== Dokumen ==
'''

Bau Kolusi Semakin Kuat; Pembeli Tanker Masih Terkait Konsultan Keuangan Pertamina [22/06/04]

Aroma tak sedap di balik penjualan dua kapal tanker raksasa (very large crude carrier/VLCC) Pertamina semakin menyengat. Bukti-bukti dugaan adanya kolusi dalam penjualan dua kapal raksasa senilai USD 184 juta itu kian terungkap.

Ketua Umum Serikat Pekerja Pertamina Seluruh Indonesia (SPPSI) Otto Geo Diwara P. membeberkan beberapa data yang menunjukkan kecenderungan adanya KKN dalam penjualan kapal itu. Sebab, selain penunjukan Goldman Sachs sebagai financial advisor (konsultan keuangan) yang tanpa melalui proses tender, Frontline Ltd ternyata merupakan penawar kedua tertinggi setelah Essar Shipping Ltd. Jelas sekali ada permainan dalam proses penentuan pemenang tender itu. Apalagi, ternyata Essar mengajukan penawaran lebih tinggi USD 4 juta dibandingkan Frontline, tegasnya.

Salinan dokumen surat penjelasan hasil shortlisted bidder yang diterima koran ini menyebutkan, Pertamina dan Goldman Sachs sebagai financial advisor telah mengirimkan undangan kepada 42 potential bidder. Surat yang ditandatangani Deputi Direktur Perbendaharaan dan Pendanaan Pertamina Andri Hidayat dan disampaikan kepada direksi Pertamina itu juga menyebutkan, hasil evaluasi yang dilakukan Goldman Sachs atas isi proposal yang disampaikan peserta tender, menghasilkan tiga besar finalis (shortlist).

Urutan tiga besar yang dimulai dari bobot penawaran tertinggi, yakni Essar Shipping Ltd dari India, kemudian Frontline Ltd yang berkedudukan di Kepulauan Bermuda, dan Overseas Shipholding Group Inc (OSG) yang berbasis di New York, AS.

'''

== Petunjuk Latihan ==
1. Menurut berita tentang penjualan tanker Pertamina, berapa selisih penawaran Essar Shipping Ltd dibandingkan Frontline Ltd?
2. Salin ulang bagian berita tentang penjualan tanker Pertamina tanpa perubahan sedikit pun, mulai dari "Ketua Umum Serikat" sampai "dibandingkan Frontline, tegasnya.".

== Bagian Data ==
'''

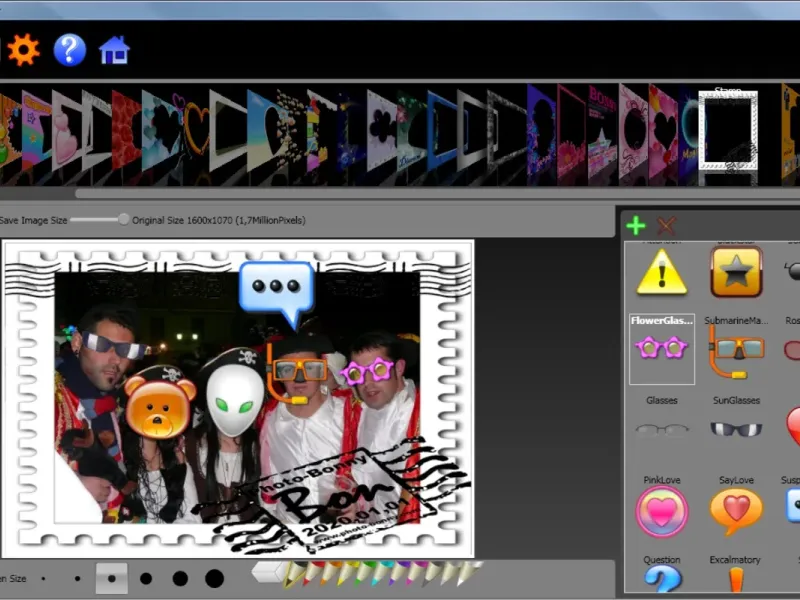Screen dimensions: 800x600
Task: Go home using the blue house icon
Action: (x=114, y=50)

'''

== Kunci Jawaban ==
1. Penawaran Essar lebih tinggi USD 4 juta dibandingkan Frontline.

2.
Ketua Umum Serikat Pekerja Pertamina Seluruh Indonesia (SPPSI) Otto Geo Diwara P. membeberkan beberapa data yang menunjukkan kecenderungan adanya KKN dalam penjualan kapal itu. Sebab, selain penunjukan Goldman Sachs sebagai financial advisor (konsultan keuangan) yang tanpa melalui proses tender, Frontline Ltd ternyata merupakan penawar kedua tertinggi setelah Essar Shipping Ltd. Jelas sekali ada permainan dalam proses penentuan pemenang tender itu. Apalagi, ternyata Essar mengajukan penawaran lebih tinggi USD 4 juta dibandingkan Frontline, tegasnya.